Work order> Each line of the data below between the one containing "The height and" and the one containing "This screenshot has width=623, height=499.", both included, is to be repeated exactly. Please omit pictures.

Data in this exercise>

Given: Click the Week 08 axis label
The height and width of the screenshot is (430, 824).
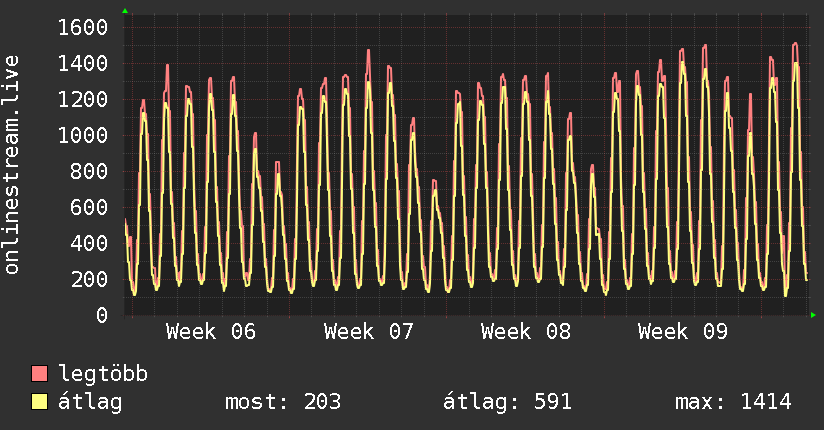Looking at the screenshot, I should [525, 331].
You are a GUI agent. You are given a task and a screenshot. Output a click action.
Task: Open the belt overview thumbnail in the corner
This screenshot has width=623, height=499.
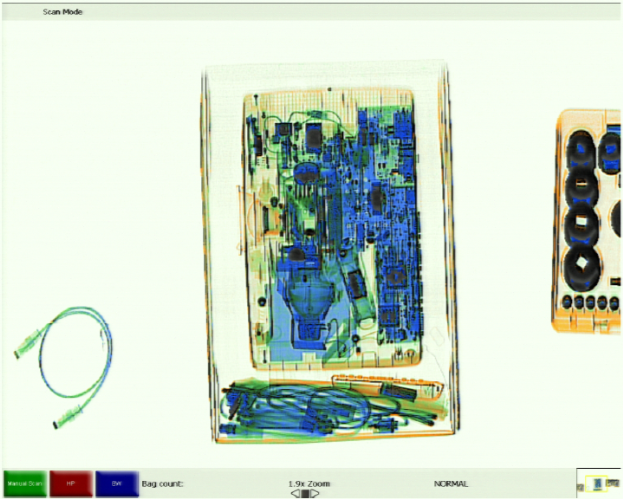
--
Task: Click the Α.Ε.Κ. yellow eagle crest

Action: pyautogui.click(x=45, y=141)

Expected output>
The height and width of the screenshot is (430, 824).
Looking at the screenshot, I should [525, 331].
You are a GUI agent. You are given a task and a screenshot. Output a click action.
Task: Open the belt overview thumbnail in the corner
This screenshot has width=623, height=499.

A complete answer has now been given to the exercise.